Page 1 of 1

regex and lookaround or backreferences

Posted: Fri Jan 07, 2005 1:21 am
by rehfeld
im not exactly sure whther i need lookaround or backreferences in this scenario, im not very familiar w/ either.

like for example, i want to be able to match the attribute values for ALL of the tags in my example.

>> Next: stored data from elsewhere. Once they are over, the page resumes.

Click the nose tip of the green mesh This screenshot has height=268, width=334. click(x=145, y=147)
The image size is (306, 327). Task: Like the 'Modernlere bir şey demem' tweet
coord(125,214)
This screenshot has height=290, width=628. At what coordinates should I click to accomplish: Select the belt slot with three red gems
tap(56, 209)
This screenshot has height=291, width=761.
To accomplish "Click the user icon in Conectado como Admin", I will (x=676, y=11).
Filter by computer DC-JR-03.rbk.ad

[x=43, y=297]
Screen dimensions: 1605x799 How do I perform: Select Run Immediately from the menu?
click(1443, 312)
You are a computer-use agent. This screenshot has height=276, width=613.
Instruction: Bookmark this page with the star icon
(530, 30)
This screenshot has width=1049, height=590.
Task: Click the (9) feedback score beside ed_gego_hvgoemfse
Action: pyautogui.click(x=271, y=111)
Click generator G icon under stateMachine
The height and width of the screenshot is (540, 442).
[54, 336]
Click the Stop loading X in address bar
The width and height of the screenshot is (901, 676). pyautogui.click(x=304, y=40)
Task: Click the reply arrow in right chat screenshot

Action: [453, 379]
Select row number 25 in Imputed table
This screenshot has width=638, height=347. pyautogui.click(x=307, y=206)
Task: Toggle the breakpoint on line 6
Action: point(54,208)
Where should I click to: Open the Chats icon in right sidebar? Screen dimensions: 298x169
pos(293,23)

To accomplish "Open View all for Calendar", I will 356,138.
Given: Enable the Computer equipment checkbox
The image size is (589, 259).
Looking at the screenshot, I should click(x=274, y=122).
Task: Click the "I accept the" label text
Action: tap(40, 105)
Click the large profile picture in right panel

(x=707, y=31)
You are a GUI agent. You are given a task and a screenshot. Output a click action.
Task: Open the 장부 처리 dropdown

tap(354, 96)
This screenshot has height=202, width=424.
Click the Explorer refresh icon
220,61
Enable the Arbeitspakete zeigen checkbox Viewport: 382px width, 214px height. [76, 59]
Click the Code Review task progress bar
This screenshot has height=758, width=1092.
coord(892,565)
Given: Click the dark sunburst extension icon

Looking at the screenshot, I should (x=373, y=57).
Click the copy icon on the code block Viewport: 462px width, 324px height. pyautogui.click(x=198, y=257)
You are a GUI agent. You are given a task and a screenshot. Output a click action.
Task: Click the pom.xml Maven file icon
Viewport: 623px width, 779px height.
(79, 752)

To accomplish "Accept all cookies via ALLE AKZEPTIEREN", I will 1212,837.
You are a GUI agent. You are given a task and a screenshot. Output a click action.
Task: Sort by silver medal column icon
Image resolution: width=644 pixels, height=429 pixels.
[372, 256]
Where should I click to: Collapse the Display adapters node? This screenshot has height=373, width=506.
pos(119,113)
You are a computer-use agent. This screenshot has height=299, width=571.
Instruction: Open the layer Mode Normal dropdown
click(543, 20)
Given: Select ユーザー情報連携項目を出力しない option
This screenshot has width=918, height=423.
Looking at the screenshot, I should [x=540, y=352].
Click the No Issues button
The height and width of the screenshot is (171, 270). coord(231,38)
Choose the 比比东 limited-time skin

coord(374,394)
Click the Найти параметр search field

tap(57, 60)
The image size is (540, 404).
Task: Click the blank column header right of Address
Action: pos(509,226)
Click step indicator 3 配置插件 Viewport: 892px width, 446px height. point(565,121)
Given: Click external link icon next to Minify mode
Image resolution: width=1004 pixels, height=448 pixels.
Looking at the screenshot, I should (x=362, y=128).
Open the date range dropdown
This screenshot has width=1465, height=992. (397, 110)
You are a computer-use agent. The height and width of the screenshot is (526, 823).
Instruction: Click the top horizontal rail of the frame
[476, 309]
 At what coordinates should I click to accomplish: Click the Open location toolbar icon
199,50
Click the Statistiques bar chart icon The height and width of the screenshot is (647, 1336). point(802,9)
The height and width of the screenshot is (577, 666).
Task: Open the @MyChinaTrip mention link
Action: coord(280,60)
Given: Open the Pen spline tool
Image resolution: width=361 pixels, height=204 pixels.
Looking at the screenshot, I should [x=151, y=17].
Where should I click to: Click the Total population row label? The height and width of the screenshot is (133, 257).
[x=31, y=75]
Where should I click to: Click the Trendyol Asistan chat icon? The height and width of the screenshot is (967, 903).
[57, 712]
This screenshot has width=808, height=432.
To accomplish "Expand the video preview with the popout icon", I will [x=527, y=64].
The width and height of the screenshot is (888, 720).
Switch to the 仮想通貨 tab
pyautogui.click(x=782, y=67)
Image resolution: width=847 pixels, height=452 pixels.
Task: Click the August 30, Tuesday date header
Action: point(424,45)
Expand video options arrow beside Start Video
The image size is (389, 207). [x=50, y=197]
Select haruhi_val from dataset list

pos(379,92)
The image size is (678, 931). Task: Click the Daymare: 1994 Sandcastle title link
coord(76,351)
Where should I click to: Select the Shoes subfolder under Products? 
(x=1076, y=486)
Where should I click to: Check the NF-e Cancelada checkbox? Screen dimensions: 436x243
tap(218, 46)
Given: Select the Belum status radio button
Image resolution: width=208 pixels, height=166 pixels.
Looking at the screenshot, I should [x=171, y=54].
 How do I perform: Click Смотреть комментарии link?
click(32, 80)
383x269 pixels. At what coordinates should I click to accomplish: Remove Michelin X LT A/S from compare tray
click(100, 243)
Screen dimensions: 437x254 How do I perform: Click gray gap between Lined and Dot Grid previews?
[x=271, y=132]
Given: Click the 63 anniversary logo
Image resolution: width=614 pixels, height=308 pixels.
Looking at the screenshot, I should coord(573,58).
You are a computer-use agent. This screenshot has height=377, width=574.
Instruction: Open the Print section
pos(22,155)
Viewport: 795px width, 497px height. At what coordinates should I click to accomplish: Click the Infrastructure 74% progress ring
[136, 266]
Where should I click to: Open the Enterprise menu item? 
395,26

my problem is, i need to start the match w/ either
attribute="
or
attribute='

but then i need the regex to remember whether it started w/ a double or single quote, and use that as the ending delimiter.
i made a pattern but obviously it wont work if the value is something like

attribute="foo's"

because im trying to capture foo's not just foo

Code: Select all

<?php

$subject = '

<tag attribute="value">
<tag attribute="foo''s">
<tag attribute="a ''value'' with quotes">
<tag attribute=''another "value" with """quotes''>

';



$pattern = '/attribute=(''|")([^''"]*)(''|")/i';

preg_match_all($pattern, $subject, $matches);

?>

so its like i need to capture which character i matched in the first parenthesis, then use that character again in the second and third parenthesis. i just dont know how.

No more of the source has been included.